[start of LISTING]
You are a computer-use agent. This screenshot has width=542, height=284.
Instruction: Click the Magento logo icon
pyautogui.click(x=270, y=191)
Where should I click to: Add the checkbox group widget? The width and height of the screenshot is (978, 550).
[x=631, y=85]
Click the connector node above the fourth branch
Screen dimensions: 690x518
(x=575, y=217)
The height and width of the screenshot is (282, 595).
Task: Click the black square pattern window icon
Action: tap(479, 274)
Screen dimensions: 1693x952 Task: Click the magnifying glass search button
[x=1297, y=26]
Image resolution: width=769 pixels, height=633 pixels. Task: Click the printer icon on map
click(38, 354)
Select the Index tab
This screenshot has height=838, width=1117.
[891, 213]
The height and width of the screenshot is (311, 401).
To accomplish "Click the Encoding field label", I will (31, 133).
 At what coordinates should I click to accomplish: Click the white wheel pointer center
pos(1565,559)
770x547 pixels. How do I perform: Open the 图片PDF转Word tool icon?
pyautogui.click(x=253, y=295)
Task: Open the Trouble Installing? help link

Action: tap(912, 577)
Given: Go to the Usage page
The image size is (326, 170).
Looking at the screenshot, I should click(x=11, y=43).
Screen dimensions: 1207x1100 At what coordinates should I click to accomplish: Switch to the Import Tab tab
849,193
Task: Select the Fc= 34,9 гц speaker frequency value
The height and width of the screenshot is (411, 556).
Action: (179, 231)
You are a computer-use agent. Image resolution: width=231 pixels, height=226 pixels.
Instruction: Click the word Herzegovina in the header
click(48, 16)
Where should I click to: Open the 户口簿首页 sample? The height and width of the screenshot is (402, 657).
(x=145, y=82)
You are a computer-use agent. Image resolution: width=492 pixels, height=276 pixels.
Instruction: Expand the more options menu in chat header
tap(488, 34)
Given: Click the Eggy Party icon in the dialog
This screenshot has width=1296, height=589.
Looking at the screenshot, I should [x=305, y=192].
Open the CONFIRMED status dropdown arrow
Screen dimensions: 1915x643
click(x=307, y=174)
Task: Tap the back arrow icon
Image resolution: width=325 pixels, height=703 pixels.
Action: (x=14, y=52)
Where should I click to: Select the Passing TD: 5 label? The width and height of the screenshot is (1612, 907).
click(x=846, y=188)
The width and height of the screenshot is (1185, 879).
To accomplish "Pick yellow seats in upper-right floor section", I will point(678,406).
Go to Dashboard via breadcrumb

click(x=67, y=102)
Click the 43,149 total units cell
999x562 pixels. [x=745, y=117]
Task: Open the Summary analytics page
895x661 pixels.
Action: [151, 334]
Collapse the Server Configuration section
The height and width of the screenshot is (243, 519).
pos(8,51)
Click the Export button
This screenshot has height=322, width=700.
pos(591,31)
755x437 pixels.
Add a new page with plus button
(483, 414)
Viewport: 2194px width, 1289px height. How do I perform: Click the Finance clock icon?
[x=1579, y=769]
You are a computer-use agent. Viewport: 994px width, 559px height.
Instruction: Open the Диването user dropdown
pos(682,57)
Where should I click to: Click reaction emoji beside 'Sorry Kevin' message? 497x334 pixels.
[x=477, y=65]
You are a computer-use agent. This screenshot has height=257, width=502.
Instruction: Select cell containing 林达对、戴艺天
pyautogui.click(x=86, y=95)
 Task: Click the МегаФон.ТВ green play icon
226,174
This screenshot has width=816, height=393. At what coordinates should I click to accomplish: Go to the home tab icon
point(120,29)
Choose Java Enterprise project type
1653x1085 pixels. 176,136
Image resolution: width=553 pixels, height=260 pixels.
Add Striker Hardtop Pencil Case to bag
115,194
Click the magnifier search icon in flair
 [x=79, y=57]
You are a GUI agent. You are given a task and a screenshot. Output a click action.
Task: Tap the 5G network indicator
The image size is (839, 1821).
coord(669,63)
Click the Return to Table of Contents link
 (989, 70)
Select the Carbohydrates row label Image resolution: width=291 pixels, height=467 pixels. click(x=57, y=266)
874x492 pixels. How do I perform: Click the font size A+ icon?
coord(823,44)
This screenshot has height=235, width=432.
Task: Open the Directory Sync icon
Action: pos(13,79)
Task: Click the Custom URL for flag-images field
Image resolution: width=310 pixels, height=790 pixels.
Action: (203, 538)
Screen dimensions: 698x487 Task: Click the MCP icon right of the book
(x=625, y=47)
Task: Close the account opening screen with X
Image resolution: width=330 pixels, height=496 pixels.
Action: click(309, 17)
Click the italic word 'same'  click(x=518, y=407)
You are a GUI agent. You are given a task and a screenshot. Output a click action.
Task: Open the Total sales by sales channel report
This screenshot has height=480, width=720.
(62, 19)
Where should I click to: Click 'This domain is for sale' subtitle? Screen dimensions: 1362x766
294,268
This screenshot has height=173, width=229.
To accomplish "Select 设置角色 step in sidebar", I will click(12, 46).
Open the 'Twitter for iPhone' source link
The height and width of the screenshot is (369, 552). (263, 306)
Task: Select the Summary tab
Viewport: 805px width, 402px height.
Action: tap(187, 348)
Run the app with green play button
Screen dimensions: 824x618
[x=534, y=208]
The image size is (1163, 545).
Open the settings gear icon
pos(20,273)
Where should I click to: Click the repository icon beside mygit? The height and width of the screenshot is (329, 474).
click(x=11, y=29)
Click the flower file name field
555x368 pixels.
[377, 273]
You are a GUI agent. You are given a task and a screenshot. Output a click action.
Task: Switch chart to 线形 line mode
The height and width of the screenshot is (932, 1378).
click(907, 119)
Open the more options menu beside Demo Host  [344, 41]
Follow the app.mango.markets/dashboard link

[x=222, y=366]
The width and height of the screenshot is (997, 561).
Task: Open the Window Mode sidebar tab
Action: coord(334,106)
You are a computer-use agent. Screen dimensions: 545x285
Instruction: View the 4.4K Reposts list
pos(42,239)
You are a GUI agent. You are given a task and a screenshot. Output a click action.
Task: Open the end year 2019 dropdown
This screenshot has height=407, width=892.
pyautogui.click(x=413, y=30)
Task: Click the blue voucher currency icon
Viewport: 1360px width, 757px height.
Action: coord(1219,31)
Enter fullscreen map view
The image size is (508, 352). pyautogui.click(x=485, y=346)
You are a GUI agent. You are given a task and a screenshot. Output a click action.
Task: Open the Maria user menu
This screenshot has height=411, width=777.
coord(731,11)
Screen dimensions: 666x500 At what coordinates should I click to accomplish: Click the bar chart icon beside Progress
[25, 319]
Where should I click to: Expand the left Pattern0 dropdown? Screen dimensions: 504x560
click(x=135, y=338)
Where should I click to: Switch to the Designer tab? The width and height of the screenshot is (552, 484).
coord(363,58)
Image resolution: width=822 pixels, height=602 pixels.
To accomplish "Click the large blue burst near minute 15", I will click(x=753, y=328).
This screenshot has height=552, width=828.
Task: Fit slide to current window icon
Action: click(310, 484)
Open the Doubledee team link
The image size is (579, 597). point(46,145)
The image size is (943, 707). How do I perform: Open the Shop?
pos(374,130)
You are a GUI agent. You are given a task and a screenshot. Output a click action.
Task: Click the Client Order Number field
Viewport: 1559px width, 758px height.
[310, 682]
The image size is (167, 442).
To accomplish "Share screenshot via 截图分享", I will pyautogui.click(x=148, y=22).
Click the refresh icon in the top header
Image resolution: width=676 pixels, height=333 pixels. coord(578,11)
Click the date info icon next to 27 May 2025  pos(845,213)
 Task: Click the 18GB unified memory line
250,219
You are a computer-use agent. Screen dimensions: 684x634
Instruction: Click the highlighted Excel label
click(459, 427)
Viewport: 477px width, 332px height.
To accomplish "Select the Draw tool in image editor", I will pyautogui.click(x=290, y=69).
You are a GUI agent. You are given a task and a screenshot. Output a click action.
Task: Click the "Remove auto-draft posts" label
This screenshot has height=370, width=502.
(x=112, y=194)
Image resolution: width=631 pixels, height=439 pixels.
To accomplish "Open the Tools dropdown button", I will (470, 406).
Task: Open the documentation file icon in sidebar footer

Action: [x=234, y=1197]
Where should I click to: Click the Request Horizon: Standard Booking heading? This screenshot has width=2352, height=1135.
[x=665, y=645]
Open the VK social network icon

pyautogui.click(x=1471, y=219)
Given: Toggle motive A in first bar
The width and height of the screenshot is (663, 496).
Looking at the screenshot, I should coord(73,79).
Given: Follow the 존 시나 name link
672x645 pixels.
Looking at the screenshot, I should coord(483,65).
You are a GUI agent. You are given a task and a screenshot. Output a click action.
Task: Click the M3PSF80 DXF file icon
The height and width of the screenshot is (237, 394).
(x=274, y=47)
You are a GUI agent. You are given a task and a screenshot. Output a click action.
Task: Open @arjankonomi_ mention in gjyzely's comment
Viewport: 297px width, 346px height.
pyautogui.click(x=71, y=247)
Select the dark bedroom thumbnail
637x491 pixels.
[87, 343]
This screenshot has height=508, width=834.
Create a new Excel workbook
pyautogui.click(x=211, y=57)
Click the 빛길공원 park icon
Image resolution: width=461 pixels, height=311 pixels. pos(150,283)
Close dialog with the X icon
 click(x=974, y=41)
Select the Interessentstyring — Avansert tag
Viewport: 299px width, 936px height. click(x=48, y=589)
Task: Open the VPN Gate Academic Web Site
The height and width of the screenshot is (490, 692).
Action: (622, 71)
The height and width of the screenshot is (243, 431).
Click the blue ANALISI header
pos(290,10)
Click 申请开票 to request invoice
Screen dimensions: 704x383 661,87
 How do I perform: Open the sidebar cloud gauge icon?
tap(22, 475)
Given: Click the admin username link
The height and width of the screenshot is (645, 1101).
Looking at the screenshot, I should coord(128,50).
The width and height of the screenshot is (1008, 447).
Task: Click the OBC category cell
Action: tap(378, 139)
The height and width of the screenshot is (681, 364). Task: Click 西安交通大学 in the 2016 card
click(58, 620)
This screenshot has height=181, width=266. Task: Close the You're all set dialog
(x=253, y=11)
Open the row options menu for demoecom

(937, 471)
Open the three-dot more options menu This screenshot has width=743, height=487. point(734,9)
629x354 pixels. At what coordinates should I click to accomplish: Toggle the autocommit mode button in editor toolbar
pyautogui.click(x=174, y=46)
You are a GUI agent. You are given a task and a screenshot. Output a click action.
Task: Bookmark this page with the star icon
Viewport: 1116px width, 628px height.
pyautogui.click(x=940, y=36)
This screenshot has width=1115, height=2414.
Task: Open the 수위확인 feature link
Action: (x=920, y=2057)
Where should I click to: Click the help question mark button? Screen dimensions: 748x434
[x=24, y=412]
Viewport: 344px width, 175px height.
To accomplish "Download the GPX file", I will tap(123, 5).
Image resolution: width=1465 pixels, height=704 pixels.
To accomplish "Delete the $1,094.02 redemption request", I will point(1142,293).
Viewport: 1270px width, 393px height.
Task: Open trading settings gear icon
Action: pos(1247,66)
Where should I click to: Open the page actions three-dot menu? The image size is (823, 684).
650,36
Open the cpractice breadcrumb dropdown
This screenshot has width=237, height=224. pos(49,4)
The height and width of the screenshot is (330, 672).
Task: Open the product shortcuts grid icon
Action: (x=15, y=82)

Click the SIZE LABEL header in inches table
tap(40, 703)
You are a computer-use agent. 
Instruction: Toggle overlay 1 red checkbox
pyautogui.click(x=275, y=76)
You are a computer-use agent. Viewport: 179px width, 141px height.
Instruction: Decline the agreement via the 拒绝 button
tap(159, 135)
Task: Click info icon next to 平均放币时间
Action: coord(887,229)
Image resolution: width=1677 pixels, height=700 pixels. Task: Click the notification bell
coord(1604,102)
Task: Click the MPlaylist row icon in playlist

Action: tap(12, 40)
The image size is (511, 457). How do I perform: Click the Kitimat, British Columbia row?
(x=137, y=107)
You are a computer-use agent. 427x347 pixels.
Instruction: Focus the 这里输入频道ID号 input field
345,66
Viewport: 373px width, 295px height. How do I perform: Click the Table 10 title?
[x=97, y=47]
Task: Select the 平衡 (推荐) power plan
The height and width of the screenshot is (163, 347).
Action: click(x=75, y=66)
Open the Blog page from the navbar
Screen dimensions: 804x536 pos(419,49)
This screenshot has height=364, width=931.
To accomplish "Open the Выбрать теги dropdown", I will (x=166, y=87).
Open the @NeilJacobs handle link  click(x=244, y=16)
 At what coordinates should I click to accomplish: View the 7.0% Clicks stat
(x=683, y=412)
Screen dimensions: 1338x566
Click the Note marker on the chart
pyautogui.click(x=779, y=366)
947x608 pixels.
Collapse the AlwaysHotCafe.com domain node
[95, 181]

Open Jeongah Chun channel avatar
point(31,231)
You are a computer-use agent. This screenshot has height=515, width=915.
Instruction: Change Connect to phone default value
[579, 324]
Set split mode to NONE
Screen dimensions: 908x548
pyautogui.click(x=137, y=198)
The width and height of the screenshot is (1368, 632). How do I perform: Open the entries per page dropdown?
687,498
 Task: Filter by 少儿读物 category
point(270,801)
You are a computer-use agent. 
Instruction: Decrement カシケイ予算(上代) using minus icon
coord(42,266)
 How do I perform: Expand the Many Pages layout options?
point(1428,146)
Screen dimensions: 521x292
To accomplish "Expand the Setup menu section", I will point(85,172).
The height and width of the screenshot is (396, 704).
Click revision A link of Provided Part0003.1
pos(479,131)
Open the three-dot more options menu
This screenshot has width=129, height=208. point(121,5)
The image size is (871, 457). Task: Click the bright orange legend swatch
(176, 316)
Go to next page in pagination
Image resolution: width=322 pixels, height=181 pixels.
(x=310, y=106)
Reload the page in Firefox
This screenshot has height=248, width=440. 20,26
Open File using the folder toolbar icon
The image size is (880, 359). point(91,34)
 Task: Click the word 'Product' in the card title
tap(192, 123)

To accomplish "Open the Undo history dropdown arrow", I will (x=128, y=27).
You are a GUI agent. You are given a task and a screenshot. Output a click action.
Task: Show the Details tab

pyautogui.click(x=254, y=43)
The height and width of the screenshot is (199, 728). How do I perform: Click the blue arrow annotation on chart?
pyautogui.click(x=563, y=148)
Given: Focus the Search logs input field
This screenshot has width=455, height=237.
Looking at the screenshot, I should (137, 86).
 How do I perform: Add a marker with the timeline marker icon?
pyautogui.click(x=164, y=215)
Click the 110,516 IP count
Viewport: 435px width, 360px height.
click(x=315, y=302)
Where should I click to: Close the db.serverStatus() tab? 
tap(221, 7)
[end of LISTING]
Edit the stretch from the line containing "How do I perform: Add" through the end of the listing, replacing "Close" with "Shut" and leaving everything else the same.

 How do I perform: Add a marker with the timeline marker icon?
pyautogui.click(x=164, y=215)
Click the 110,516 IP count
Viewport: 435px width, 360px height.
click(x=315, y=302)
Where should I click to: Shut the db.serverStatus() tab? 
tap(221, 7)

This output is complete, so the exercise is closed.